Auditor General Nancy Gathungu has in the review for the period to June 30, 2024, said the police are to blame for the additional expenses.
It is emerging that the then-George Kinoti-led Directorate of Criminal Investigation stopped the payments after the parties had agreed.
The firm, which constructed the new pipeline between 2014 and 2018, had agreed with KPC on a payment plan.
Gathungu says in the ensuing circumstances, the penalties and interest was avoidable.
“The justification and rationale for the stoppage of all payments and delays in the conclusion of the investigations which occasioned the interest and penalties could not be ascertained,” she said.
Initially, KPC and the Lebanese firm had agreed on a payment of Sh6 billion for an extension of time for works on the 450km pipeline. But because of the delays in settling the claim as agreed, KPC was charged an extra Sh2,785,909,996 billion.
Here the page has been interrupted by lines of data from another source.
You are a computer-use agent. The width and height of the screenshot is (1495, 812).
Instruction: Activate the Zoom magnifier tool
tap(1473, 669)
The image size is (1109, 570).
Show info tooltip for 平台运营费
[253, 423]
Gathungu says the July 26, 2019 directive by the DCI suspending all transactions related to the contract staged the mess.
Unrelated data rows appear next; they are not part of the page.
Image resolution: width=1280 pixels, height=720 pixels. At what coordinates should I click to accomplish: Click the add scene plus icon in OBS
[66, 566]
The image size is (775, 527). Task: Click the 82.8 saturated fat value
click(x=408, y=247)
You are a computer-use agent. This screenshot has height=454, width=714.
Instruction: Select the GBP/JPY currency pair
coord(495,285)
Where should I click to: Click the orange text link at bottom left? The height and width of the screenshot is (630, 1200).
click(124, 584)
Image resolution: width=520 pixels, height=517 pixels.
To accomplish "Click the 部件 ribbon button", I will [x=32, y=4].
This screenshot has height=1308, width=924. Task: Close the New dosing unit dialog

DCI directed that payments—to the tune of Sh3.3 billion then—be halted pending criminal investigations into the same.
This was after KPC and the contractor had agreed on the sums arrived at by an expert who was verifying the claim.
KPC had contracted the firm to build a new oil pipeline, known as Line 5, within 18 months from July 1, 2014. Line 5 is a 20-inch pipeline, which runs from Mombasa to the main terminal in Nairobi.
It replaced an aged Line 1. The Sh48 billion project, however, experienced delays after the design was changed by the project engineer.
Some works had also been omitted in the initial contract and were thus introduced midway. It would then be completed in June 2018, being 48 months since its inception.
Due to the delays, the contractor applied for five extensions of time claims amounting to Sh26.4 billion. The claims were disputed by the project engineer, after which an independent verifier was engaged to assess the claims.
After an assessment, the independent scheduler recommended a payment of Sh5.7 billion, an amount which KPC and the Lebanese firm agreed upon.
As KPC was settling to make the payments, the DCI came knocking and suspended all transactions relating to the claims. As the investigations were ongoing, the contractor went to court and got a partial ruling in their favour in June 2020.